WORK TASK:
Would you please transcribe, exactly as written, the lines of the entries below starting at the one that holds "The height and width of the screenshot is (619, 851)." and ending at the one that holds "Task: Expand the 更多 more actions dropdown", both included?

————————

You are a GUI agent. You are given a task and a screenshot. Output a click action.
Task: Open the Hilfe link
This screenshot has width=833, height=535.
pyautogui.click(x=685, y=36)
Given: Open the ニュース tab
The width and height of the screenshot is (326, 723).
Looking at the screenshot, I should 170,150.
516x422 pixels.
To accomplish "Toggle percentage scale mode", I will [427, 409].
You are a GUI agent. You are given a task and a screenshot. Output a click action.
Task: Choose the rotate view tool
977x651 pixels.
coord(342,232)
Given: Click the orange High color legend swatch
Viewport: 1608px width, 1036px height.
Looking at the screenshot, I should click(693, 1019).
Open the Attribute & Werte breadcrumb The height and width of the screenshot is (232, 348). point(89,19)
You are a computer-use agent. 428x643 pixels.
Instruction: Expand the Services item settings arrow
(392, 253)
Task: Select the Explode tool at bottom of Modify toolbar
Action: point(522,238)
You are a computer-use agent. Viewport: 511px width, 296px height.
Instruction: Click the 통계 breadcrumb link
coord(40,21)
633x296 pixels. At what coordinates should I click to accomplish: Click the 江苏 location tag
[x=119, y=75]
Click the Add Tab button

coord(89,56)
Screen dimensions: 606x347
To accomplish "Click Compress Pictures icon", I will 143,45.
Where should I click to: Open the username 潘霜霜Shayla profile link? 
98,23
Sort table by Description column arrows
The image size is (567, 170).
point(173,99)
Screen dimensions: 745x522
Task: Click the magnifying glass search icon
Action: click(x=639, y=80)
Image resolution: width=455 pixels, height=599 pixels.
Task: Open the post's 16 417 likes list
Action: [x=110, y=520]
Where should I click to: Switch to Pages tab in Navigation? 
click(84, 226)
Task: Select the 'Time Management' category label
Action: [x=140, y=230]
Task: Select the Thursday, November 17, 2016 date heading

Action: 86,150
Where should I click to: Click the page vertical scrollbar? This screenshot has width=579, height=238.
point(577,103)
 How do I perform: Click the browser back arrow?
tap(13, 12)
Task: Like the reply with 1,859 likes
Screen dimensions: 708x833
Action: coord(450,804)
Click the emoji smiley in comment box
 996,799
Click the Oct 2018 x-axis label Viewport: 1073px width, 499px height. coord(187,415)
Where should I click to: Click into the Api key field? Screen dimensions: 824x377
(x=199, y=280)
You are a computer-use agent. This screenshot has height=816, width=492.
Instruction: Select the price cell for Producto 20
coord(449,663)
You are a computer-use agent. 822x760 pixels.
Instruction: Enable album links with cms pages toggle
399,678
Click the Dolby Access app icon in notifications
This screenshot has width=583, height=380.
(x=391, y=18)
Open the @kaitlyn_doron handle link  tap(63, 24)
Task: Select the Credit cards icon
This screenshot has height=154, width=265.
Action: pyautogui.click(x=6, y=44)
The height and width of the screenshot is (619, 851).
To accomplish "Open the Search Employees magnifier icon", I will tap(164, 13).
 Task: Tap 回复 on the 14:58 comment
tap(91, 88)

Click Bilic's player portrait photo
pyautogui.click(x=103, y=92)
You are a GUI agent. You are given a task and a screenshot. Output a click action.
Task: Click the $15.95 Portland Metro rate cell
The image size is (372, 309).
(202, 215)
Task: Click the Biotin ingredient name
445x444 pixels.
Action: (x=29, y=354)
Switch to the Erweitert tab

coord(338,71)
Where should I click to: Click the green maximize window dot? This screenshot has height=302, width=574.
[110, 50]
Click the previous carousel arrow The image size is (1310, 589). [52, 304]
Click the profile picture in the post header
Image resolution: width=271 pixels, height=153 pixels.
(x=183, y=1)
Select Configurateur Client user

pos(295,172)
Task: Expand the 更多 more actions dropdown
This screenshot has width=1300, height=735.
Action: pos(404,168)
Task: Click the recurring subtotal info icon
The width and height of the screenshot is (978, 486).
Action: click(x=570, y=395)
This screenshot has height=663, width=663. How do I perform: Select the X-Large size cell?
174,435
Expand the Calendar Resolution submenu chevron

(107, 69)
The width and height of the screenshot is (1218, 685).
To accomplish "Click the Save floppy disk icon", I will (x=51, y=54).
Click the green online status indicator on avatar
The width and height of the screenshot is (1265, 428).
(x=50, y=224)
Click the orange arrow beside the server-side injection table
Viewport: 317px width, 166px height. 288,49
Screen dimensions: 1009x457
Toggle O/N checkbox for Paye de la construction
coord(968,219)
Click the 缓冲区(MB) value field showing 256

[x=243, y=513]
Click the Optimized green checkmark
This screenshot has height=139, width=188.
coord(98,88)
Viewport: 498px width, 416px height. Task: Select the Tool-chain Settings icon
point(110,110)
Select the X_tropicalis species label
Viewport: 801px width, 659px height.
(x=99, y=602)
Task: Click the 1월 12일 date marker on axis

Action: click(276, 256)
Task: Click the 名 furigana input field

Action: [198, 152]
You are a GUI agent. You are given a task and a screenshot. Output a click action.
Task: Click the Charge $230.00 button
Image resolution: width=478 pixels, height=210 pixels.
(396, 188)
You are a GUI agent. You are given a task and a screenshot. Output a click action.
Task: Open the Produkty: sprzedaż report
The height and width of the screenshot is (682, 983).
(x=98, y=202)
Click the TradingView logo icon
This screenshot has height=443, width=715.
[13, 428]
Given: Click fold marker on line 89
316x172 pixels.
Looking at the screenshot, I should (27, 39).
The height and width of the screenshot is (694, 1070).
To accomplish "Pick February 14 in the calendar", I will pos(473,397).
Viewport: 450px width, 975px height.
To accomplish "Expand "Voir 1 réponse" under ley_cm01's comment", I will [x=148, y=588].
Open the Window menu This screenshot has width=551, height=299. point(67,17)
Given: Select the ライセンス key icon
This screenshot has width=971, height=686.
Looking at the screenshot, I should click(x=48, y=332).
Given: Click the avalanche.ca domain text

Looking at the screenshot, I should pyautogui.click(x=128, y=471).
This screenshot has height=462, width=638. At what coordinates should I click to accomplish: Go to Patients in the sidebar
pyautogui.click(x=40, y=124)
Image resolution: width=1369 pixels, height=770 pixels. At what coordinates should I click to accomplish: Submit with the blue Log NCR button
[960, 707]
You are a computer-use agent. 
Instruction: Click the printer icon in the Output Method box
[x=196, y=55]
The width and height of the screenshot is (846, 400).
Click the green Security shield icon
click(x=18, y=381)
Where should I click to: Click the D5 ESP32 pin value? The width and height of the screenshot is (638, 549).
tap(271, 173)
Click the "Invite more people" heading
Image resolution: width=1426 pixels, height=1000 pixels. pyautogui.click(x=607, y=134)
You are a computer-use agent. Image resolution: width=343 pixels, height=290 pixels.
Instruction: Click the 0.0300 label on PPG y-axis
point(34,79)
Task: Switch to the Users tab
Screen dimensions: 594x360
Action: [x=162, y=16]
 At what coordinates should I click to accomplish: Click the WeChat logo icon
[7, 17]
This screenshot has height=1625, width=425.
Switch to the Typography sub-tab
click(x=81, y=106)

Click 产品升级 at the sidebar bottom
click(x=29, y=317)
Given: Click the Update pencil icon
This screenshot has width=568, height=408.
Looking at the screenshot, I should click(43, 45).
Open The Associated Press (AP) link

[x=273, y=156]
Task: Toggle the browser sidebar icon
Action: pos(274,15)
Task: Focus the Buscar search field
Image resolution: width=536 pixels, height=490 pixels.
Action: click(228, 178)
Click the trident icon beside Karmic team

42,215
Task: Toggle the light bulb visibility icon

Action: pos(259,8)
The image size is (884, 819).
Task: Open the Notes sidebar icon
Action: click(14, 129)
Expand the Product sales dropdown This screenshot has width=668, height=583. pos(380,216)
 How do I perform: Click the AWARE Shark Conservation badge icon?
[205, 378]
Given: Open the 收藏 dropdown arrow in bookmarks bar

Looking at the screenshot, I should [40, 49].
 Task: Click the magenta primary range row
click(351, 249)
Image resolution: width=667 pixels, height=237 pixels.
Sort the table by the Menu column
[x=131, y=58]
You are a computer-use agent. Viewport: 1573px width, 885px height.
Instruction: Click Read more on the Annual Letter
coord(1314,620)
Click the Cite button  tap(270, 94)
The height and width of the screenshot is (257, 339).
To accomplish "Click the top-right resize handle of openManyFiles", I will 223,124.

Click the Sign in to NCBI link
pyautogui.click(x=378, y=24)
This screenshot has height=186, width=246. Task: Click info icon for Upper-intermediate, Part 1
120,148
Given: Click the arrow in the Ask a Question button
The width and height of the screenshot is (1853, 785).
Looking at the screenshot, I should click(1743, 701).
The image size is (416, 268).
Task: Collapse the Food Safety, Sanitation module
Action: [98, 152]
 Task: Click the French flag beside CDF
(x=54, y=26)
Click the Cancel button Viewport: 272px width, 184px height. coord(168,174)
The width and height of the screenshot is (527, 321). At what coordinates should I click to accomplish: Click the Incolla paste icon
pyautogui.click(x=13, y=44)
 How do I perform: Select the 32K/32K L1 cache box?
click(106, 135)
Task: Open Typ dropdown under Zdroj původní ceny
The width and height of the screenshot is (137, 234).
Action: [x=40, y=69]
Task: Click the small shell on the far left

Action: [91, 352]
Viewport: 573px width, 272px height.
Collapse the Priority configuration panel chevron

————————

RESULT BELOW:
The height and width of the screenshot is (619, 851).
To accomplish "Open the Search Employees magnifier icon", I will tap(164, 13).
 Task: Tap 回复 on the 14:58 comment
tap(91, 88)

Click Bilic's player portrait photo
pyautogui.click(x=103, y=92)
You are a GUI agent. You are given a task and a screenshot. Output a click action.
Task: Click the $15.95 Portland Metro rate cell
The image size is (372, 309).
(202, 215)
Task: Click the Biotin ingredient name
445x444 pixels.
Action: (x=29, y=354)
Switch to the Erweitert tab

coord(338,71)
Where should I click to: Click the green maximize window dot? This screenshot has height=302, width=574.
[110, 50]
Click the previous carousel arrow The image size is (1310, 589). [52, 304]
Click the profile picture in the post header
Image resolution: width=271 pixels, height=153 pixels.
(x=183, y=1)
Select Configurateur Client user

pos(295,172)
Task: Expand the 更多 more actions dropdown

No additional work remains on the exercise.